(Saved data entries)
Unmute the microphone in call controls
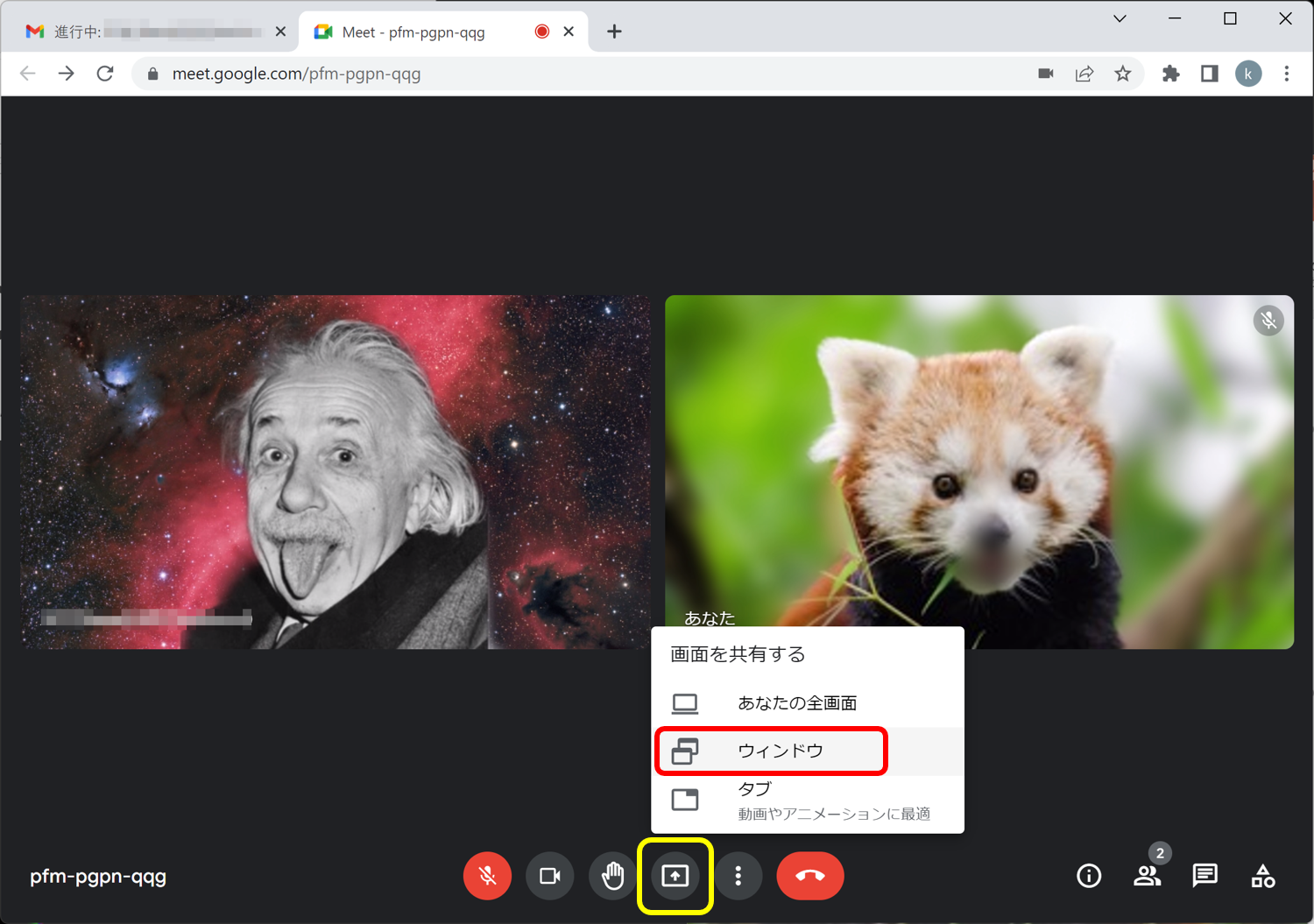Image resolution: width=1314 pixels, height=924 pixels. (x=487, y=876)
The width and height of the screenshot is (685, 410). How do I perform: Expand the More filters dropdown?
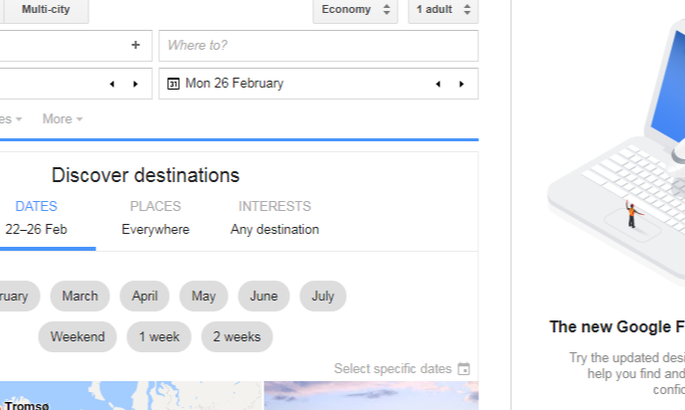[x=62, y=119]
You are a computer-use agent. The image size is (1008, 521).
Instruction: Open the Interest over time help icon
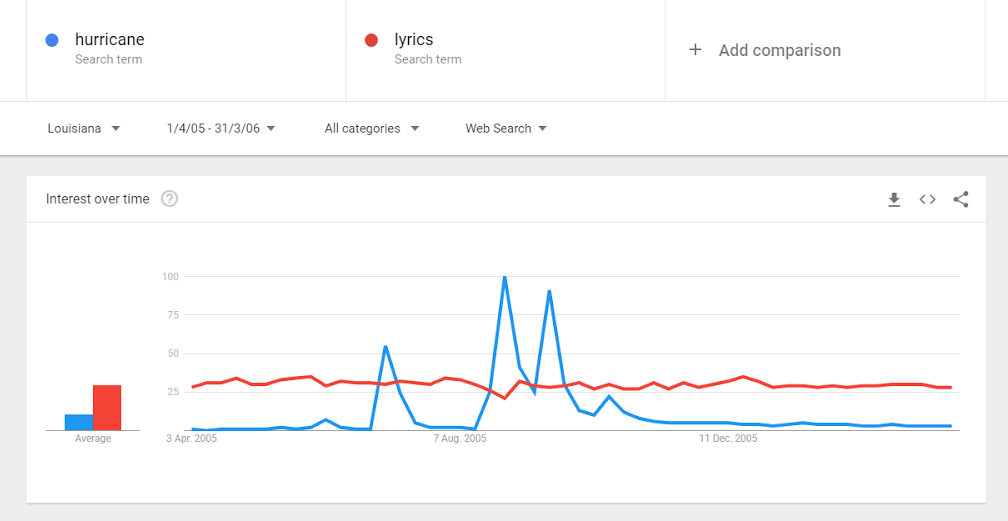(170, 199)
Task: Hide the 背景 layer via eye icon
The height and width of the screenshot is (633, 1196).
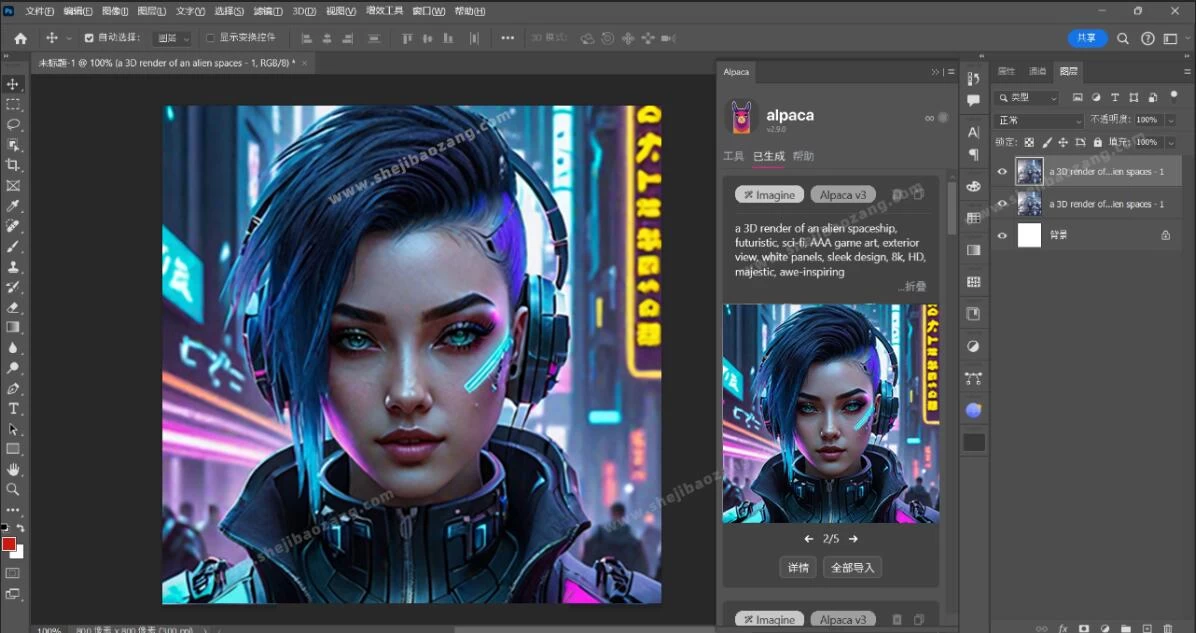Action: (1002, 235)
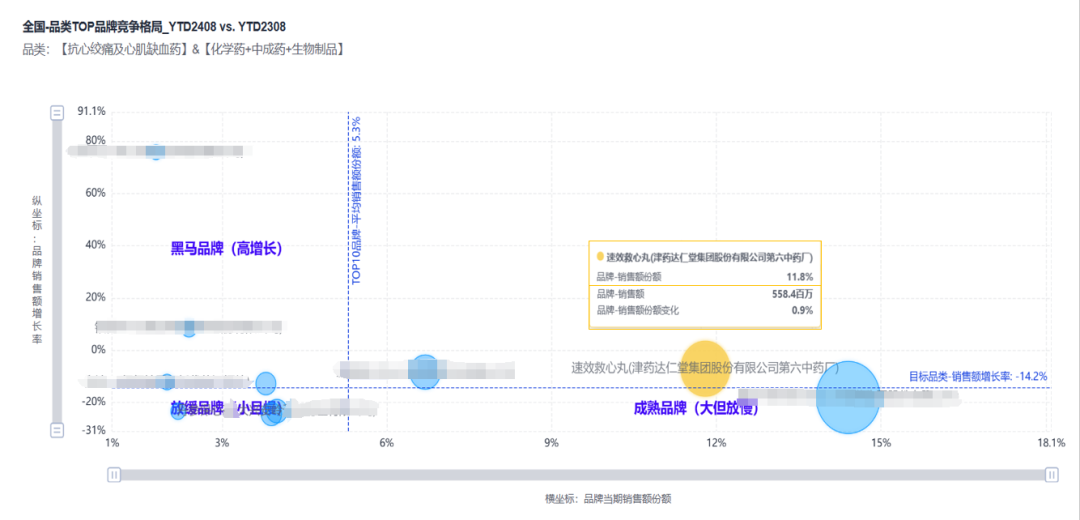The image size is (1080, 520).
Task: Click the horizontal slider track at the bottom
Action: click(x=582, y=475)
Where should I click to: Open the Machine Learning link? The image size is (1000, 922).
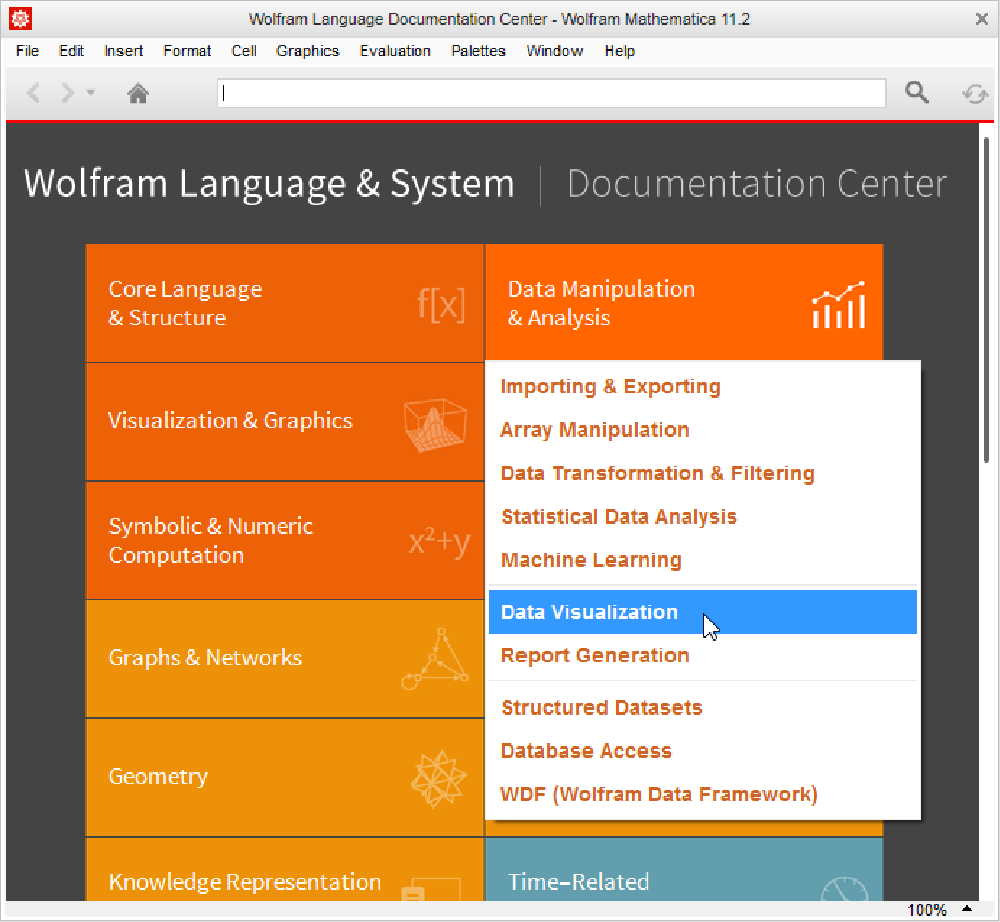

**YOUR TASK:**
Your answer must be the lines from the line containing "Task: Hide the 背景 layer via eye icon" through the final line of the data, written out exactly, both ends included and pictures left out.

**COMPLETED EXERCISE:**
Task: Hide the 背景 layer via eye icon
The height and width of the screenshot is (633, 1196).
Action: (1002, 235)
The image size is (1080, 520).
Task: Click the horizontal slider track at the bottom
Action: click(x=582, y=475)
Where should I click to: Open the Machine Learning link? The image size is (1000, 922).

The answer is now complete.